◆ WHAT THIS TASK INVOLVES ◆
Set down exactly the lines in the records below that run from the line with "Task: Expand the" to the line with "Click the white presentation progress bar", inclusive, and nothing more.

(Saved data entries)
--- START ---
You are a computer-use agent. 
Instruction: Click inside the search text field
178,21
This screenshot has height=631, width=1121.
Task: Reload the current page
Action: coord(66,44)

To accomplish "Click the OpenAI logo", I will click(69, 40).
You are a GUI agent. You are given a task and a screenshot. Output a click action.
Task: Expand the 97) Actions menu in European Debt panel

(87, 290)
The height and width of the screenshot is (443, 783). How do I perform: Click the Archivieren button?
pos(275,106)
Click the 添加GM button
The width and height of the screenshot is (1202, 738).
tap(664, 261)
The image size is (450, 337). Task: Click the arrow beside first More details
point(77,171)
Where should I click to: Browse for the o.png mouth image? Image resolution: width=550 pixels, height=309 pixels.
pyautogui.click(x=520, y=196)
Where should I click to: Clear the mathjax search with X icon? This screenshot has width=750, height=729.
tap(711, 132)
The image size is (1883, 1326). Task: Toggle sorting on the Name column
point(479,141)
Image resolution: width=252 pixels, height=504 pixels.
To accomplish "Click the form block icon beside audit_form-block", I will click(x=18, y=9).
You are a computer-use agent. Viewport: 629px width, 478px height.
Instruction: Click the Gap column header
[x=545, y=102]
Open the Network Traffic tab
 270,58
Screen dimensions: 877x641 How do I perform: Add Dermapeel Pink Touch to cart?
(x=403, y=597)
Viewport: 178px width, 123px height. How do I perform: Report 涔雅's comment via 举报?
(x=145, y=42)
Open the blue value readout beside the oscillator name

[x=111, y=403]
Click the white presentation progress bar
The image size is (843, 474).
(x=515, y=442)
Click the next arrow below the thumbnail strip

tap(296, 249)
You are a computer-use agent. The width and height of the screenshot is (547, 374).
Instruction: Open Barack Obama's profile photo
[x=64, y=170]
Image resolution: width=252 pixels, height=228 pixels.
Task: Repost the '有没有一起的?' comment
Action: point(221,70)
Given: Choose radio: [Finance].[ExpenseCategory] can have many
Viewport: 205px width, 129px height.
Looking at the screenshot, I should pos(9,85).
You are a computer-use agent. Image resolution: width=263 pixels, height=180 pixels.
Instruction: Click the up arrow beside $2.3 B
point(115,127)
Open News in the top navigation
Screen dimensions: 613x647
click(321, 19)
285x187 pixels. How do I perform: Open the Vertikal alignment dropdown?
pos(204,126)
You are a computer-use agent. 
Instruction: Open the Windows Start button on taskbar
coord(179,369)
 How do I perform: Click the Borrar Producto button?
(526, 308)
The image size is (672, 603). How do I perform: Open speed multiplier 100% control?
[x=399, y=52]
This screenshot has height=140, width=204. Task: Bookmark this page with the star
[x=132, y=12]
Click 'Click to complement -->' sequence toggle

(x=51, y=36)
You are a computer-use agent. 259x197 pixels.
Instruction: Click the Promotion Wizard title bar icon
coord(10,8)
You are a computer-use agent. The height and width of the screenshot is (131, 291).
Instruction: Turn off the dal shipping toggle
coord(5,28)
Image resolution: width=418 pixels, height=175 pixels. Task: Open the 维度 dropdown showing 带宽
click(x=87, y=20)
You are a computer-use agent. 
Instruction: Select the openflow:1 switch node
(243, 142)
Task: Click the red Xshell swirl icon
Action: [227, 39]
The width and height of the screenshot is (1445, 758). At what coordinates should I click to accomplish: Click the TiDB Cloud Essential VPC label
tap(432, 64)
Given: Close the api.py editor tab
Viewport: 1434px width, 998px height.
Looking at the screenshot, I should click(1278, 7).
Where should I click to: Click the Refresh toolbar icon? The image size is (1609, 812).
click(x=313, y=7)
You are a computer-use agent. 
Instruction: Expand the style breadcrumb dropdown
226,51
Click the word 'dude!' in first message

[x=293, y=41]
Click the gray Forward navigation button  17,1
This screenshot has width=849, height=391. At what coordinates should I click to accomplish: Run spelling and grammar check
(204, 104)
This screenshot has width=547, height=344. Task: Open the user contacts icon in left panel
--- END ---
◆ RESPONSE ◆
Task: Expand the 97) Actions menu in European Debt panel

(87, 290)
The height and width of the screenshot is (443, 783). How do I perform: Click the Archivieren button?
pos(275,106)
Click the 添加GM button
The width and height of the screenshot is (1202, 738).
tap(664, 261)
The image size is (450, 337). Task: Click the arrow beside first More details
point(77,171)
Where should I click to: Browse for the o.png mouth image? Image resolution: width=550 pixels, height=309 pixels.
pyautogui.click(x=520, y=196)
Where should I click to: Clear the mathjax search with X icon? This screenshot has width=750, height=729.
tap(711, 132)
The image size is (1883, 1326). Task: Toggle sorting on the Name column
point(479,141)
Image resolution: width=252 pixels, height=504 pixels.
To accomplish "Click the form block icon beside audit_form-block", I will click(x=18, y=9).
You are a computer-use agent. Viewport: 629px width, 478px height.
Instruction: Click the Gap column header
[x=545, y=102]
Open the Network Traffic tab
 270,58
Screen dimensions: 877x641 How do I perform: Add Dermapeel Pink Touch to cart?
(x=403, y=597)
Viewport: 178px width, 123px height. How do I perform: Report 涔雅's comment via 举报?
(x=145, y=42)
Open the blue value readout beside the oscillator name

[x=111, y=403]
Click the white presentation progress bar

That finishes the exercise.